* [GIVEN REQUEST]: Turn every line of the rows below into a JSON list of strings, one string per line, leaving out blank lines.

──────── SOURCE RECORDS ────────

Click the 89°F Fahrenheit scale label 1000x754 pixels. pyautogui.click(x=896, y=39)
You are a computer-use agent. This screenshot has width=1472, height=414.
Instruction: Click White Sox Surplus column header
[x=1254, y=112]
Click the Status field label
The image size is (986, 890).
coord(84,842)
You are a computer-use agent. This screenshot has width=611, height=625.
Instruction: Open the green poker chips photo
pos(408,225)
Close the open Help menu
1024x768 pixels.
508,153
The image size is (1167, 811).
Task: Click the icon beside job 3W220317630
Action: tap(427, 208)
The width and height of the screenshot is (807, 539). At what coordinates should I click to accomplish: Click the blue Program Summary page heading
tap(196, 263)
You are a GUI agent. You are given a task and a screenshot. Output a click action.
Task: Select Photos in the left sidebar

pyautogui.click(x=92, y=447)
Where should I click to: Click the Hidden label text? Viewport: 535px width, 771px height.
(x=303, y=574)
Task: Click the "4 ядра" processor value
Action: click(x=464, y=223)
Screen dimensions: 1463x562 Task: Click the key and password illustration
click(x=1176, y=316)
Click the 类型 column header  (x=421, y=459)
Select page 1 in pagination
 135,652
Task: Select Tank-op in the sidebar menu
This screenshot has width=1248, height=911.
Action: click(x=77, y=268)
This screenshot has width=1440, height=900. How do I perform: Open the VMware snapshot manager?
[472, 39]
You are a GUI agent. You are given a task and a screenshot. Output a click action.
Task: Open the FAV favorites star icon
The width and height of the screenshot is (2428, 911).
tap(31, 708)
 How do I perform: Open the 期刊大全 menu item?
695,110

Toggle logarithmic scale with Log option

────────

* [RESULT FOR THIS EXERCISE]:
[
  "Click the 89°F Fahrenheit scale label 1000x754 pixels. pyautogui.click(x=896, y=39)",
  "You are a computer-use agent. This screenshot has width=1472, height=414.",
  "Instruction: Click White Sox Surplus column header",
  "[x=1254, y=112]",
  "Click the Status field label",
  "The image size is (986, 890).",
  "coord(84,842)",
  "You are a computer-use agent. This screenshot has width=611, height=625.",
  "Instruction: Open the green poker chips photo",
  "pos(408,225)",
  "Close the open Help menu",
  "1024x768 pixels.",
  "508,153",
  "The image size is (1167, 811).",
  "Task: Click the icon beside job 3W220317630",
  "Action: tap(427, 208)",
  "The width and height of the screenshot is (807, 539). At what coordinates should I click to accomplish: Click the blue Program Summary page heading",
  "tap(196, 263)",
  "You are a GUI agent. You are given a task and a screenshot. Output a click action.",
  "Task: Select Photos in the left sidebar",
  "pyautogui.click(x=92, y=447)",
  "Where should I click to: Click the Hidden label text? Viewport: 535px width, 771px height.",
  "(x=303, y=574)",
  "Task: Click the \"4 ядра\" processor value",
  "Action: click(x=464, y=223)",
  "Screen dimensions: 1463x562 Task: Click the key and password illustration",
  "click(x=1176, y=316)",
  "Click the 类型 column header  (x=421, y=459)",
  "Select page 1 in pagination",
  " 135,652",
  "Task: Select Tank-op in the sidebar menu",
  "This screenshot has width=1248, height=911.",
  "Action: click(x=77, y=268)",
  "This screenshot has width=1440, height=900. How do I perform: Open the VMware snapshot manager?",
  "[472, 39]",
  "You are a GUI agent. You are given a task and a screenshot. Output a click action.",
  "Task: Open the FAV favorites star icon",
  "The width and height of the screenshot is (2428, 911).",
  "tap(31, 708)",
  " How do I perform: Open the 期刊大全 menu item?",
  "695,110",
  "Toggle logarithmic scale with Log option"
]